Judge Questions Pentagon's Bid to Restrict Anthropic Access
During a federal district court hearing on Tuesday, a judge expressed skepticism toward the Department of Defense's classification of Anthropic, the maker of Claude AI, as a supply-chain risk—a designation that could effectively restrict the company's access to government contracts and partnerships. The judge's stated concern centered on whether the Pentagon's actions constituted what he described as an "attempt to cripple" a private technology firm based on supply-chain reasoning alone, absent additional corroborating evidence of actual risk.
The hearing reflects a broader tension between national security interests and the Pentagon's regulatory approach to artificial intelligence companies. The DoD has increasingly scrutinized AI developers under supply-chain risk frameworks originally designed to evaluate hardware and software vendors for vulnerabilities that could compromise military operations. Anthropic, which has secured $8 billion in funding commitments and maintains independence from defense contracts, became subject to this designation despite no publicly disclosed security breach or operational failure attributed to its products or infrastructure.
The judge's questioning during Tuesday's proceedings suggests the court may require the Department of Defense to substantiate its claims with specific technical or operational evidence rather than relying on categorical labeling alone. The government must demonstrate concrete mechanisms through which Anthropic's business model, ownership structure, or technical infrastructure creates measurable supply-chain vulnerabilities. Without such specificity, the court indicated it may view the restriction as an arbitrary assertion of regulatory authority that lacks proportionality to demonstrated risk.

Anthropc has simultaneously expanded its commercial footprint in ways that likely contributed to heightened Pentagon scrutiny. The company launched a Mac control feature for Claude that enables the AI system to directly manipulate user devices—clicking buttons, opening applications, and navigating software autonomously. This capability, while designed for consumer productivity, represents the type of system-level access that defense officials may perceive as sensitive when deployed broadly. Additionally, Anthropic's deployment of Claude Code with expanded autonomy in auto mode demonstrates a strategic shift toward less-restricted AI agent execution, an evolution that federal regulators may view with caution given military and intelligence applications.

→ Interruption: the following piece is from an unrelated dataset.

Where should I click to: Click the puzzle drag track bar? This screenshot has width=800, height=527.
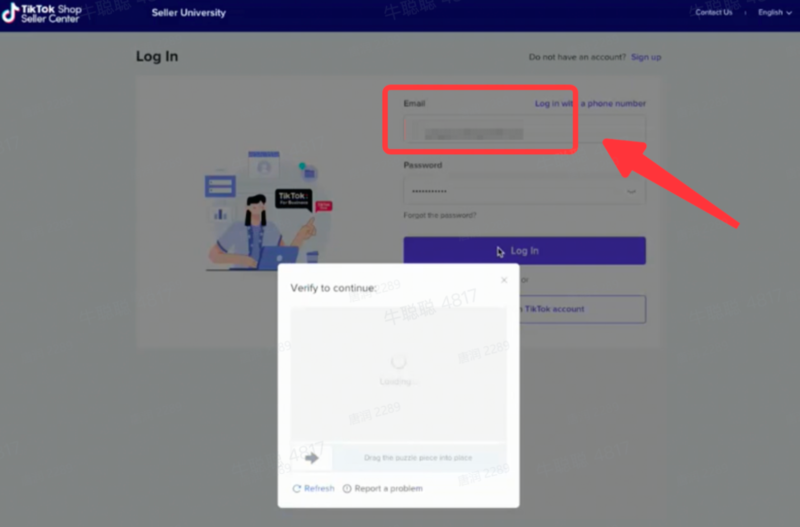coord(418,458)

The Pentagon's supply-chain risk designation carries material consequences. Such classifications can trigger automatic reviews for any new government contracts, restrict partnerships with defense contractors, and create reputational impediments for private investment. If sustained, the designation would effectively exclude Anthropic from competing for federal work without requiring formal debarment proceedings or congressional authorization. The judge's expressed concern suggests this procedural shortcut does not meet judicial scrutiny standards when applied to functioning private enterprises without documented security failures.

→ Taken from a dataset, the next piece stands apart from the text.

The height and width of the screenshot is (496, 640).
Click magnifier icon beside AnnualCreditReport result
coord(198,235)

The case intersects with broader policy questions regarding AI governance and competitive dynamics in the technology sector. The United States faces competing pressures: maintaining technological leadership in AI development while simultaneously protecting defense infrastructure from supply-chain vulnerabilities. The Pentagon's approach—applying existing supply-chain risk frameworks retroactively to AI companies—may lack sufficient legal foundation and regulatory specificity. Federal judges increasingly recognize that novel technology sectors require calibrated oversight rather than administrative recategorization of existing security protocols.
The outcome of this hearing will likely establish precedent for how federal agencies can classify and restrict AI developers. If the court requires the Pentagon to provide detailed, evidence-based justifications for supply-chain risk designations, the ruling could substantially constrain future government actions against technology companies. Conversely, if the DoD successfully appeals or provides satisfactory evidence in follow-up proceedings, the designation could withstand legal challenge and become a model for federal AI oversight. The judge's skepticism during Tuesday's hearing suggests the former outcome carries judicial momentum, though final determination remains pending further briefing and argument.